Data for this exercise »
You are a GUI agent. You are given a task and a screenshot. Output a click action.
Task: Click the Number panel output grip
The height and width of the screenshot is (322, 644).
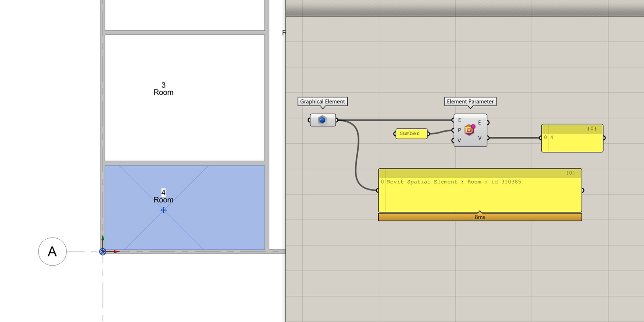point(428,134)
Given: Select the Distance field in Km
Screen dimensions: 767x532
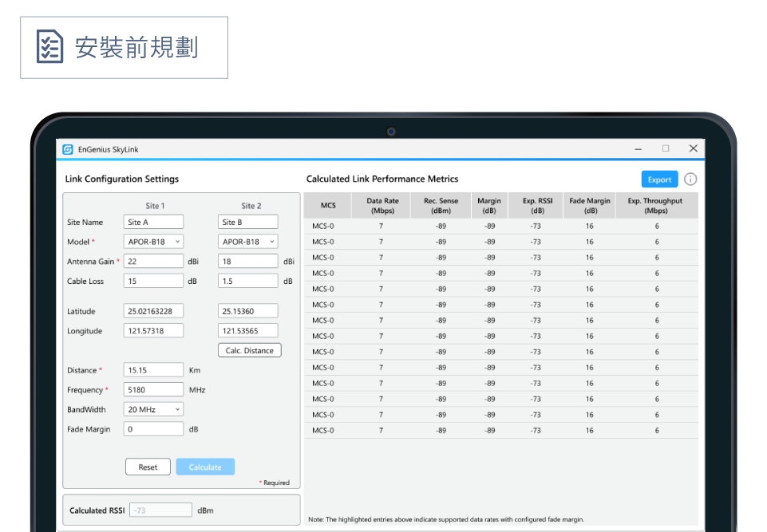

Task description » Restate the data above verbatim, skipping every image.

Worked solution »
You are a GUI agent. You are given a task and a screenshot. Output a click action.
Task: Click the Number panel output grip
The height and width of the screenshot is (322, 644).
point(428,134)
Given: Select the Distance field in Km
Screen dimensions: 767x532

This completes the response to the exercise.